Buonumore è un titolo che si potrebbe attagliare a uno qualsiasi dei sette dischi dei Saint Etienne: tra dance, lounge, pop, i loro colori hanno le sfumature dei gusti di gelato (violetto marroncino e verde acido), il loro stile è sportivo e un po' retrò, amano un glamour vagamente sixties e adorano la pronuncia francese, che dà sempre quel tocco di eleganza, anche quando si applica prosaicamente, come qui, al nome di una squadra di calcio.

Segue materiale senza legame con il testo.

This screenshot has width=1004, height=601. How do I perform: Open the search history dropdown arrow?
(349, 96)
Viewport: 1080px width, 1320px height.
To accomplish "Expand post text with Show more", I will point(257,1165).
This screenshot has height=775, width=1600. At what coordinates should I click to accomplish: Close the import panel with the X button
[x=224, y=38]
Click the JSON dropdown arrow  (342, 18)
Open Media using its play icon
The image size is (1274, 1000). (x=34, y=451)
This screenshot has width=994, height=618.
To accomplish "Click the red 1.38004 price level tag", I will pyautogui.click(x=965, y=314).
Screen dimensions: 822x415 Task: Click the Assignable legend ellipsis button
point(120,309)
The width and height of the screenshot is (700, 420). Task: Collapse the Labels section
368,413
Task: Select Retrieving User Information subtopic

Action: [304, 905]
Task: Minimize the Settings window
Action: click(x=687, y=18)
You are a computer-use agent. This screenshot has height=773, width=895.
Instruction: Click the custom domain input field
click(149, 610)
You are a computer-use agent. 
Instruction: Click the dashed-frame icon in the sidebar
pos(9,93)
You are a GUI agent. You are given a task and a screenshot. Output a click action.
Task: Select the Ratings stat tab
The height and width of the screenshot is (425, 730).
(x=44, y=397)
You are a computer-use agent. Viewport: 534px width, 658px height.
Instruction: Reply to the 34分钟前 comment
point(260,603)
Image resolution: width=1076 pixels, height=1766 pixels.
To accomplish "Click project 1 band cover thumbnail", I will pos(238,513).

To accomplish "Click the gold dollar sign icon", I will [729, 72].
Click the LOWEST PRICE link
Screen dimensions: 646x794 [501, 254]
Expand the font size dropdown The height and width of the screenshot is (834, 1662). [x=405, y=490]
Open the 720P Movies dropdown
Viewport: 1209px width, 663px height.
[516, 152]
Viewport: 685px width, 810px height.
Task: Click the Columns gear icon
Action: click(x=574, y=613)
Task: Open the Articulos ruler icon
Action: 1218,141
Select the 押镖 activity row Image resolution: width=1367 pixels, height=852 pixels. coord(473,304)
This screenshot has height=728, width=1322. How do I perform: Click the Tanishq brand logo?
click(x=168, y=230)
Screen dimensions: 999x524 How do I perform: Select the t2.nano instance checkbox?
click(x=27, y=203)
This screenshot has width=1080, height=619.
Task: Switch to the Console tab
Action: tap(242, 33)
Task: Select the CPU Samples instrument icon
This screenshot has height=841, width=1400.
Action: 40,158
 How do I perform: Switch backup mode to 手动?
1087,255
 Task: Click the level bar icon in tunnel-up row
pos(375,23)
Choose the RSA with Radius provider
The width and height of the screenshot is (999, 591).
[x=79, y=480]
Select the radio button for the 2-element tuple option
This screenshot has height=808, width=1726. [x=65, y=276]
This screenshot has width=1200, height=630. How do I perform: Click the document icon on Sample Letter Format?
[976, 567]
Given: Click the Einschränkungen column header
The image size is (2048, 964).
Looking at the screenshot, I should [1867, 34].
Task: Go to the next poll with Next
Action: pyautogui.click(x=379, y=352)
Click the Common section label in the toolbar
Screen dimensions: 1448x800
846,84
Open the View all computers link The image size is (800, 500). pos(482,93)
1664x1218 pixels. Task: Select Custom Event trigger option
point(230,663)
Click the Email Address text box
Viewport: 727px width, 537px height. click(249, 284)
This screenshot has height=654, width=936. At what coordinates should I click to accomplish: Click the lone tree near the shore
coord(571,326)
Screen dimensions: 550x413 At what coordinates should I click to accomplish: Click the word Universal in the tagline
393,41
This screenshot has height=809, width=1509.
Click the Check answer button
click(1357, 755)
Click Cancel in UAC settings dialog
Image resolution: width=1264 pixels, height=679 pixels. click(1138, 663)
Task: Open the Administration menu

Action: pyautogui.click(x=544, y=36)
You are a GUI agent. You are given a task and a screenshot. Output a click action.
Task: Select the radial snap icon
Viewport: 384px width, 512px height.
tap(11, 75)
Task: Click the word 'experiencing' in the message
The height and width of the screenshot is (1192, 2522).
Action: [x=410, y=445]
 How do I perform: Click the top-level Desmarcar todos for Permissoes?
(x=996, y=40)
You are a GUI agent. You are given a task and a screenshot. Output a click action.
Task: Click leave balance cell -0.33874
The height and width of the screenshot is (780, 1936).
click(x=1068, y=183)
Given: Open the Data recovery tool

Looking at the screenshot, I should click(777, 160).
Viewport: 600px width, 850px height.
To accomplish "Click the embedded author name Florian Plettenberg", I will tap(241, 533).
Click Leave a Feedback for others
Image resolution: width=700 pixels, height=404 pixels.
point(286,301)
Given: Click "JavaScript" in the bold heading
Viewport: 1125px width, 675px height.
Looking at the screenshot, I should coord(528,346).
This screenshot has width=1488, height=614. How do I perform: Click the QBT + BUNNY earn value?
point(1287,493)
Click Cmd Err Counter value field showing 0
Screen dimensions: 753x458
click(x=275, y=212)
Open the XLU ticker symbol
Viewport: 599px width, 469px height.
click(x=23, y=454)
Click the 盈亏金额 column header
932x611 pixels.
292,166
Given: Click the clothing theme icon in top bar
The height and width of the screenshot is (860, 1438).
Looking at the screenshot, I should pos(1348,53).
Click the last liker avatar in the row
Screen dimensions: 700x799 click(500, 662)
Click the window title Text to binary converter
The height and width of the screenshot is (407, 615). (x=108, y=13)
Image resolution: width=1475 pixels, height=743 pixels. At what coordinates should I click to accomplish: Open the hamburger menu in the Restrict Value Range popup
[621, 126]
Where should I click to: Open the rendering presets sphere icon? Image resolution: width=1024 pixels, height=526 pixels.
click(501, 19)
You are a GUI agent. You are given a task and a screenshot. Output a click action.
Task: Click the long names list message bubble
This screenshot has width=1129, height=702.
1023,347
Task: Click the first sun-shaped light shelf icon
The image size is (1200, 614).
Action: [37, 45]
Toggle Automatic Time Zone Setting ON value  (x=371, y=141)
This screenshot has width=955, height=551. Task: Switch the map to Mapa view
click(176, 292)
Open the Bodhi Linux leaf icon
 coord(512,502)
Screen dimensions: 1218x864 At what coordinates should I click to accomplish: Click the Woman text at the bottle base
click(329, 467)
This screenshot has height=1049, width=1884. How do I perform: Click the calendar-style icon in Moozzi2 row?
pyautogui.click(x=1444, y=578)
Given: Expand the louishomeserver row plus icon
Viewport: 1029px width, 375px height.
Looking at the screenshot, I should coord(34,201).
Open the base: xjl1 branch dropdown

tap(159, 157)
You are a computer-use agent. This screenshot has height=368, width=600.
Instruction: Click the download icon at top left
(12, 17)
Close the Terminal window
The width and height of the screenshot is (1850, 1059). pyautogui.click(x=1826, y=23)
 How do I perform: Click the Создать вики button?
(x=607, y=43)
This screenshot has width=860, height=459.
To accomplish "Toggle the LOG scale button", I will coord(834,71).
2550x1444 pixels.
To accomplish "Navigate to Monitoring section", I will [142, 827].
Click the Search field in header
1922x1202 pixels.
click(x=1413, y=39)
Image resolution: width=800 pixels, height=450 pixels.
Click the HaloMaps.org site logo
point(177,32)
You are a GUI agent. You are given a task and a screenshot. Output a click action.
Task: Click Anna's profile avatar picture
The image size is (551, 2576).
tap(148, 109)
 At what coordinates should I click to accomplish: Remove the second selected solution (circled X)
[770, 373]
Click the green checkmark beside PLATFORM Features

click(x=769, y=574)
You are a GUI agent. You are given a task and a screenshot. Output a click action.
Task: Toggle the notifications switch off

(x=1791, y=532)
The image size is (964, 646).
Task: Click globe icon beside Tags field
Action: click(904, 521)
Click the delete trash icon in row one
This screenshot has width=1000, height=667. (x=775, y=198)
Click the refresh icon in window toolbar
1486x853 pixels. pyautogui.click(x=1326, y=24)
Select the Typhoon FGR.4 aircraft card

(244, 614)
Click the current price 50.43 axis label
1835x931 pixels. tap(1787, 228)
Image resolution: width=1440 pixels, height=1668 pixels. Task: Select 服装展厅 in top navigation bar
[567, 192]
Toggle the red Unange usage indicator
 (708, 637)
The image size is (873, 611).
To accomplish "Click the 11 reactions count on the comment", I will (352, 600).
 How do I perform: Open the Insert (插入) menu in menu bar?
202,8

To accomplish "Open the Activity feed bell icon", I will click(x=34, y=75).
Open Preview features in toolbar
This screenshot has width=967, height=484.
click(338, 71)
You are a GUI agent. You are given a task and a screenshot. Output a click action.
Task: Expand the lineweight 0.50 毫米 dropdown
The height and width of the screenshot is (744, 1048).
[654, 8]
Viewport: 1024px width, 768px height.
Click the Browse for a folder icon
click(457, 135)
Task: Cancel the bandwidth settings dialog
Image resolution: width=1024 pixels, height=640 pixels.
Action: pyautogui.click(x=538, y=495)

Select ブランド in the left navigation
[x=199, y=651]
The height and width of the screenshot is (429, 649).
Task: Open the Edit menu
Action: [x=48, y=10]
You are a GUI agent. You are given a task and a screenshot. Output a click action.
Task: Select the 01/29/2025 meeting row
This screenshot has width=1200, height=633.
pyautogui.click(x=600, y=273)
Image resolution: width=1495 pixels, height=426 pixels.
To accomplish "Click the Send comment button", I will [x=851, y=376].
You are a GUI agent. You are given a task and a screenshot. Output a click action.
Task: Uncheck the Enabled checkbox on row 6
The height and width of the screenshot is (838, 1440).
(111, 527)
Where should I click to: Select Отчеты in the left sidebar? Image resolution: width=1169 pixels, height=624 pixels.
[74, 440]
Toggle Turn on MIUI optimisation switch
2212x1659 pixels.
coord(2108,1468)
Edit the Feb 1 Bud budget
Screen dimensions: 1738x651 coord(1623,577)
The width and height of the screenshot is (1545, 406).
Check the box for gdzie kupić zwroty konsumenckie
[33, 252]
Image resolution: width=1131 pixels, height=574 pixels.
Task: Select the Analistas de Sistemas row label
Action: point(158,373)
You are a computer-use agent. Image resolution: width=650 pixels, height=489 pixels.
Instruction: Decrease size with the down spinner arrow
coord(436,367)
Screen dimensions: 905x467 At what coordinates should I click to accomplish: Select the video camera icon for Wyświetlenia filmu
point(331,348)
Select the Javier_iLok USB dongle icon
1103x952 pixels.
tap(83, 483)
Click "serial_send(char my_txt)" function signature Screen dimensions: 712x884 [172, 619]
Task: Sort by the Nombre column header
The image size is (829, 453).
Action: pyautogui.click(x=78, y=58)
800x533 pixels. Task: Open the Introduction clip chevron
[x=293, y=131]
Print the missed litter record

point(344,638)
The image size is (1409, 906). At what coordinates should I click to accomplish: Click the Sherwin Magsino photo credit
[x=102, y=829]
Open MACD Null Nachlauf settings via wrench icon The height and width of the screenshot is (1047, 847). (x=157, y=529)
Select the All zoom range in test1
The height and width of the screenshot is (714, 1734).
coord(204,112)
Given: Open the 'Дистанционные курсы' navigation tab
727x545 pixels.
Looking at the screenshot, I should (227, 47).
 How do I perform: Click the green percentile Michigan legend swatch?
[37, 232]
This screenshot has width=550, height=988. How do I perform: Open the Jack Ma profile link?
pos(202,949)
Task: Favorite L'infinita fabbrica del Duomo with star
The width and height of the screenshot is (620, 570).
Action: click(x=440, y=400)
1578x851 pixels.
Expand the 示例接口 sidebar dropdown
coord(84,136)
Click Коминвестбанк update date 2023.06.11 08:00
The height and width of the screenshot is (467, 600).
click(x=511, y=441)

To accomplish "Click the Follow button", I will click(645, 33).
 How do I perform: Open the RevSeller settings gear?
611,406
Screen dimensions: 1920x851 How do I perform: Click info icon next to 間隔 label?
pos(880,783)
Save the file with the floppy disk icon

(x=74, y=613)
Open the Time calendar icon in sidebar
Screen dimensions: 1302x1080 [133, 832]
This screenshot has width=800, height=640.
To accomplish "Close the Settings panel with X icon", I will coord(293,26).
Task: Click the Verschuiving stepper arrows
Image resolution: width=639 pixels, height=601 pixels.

I Saint Etienne (Sarah Cracknell alla voce, Pete Wiggs e Bob Stanley al resto) sono da anni la quintessenza del synth-pop britannico: stilosi, discreti, sorridenti, color pastello come la fu regina madre, sono la faccia brillante e gioiosa del pop. I loro dischi evocano campanelli di biciclette, il rumore aperto di una città in un giorno di sole, adolescenti in occhiali da sole, macchine guidate con relax, alberi che si riflettono su vetri lindi di grattacieli. Il sound dei Saint Etienne si colloca sul presente più glorioso e solare che si possa immaginare.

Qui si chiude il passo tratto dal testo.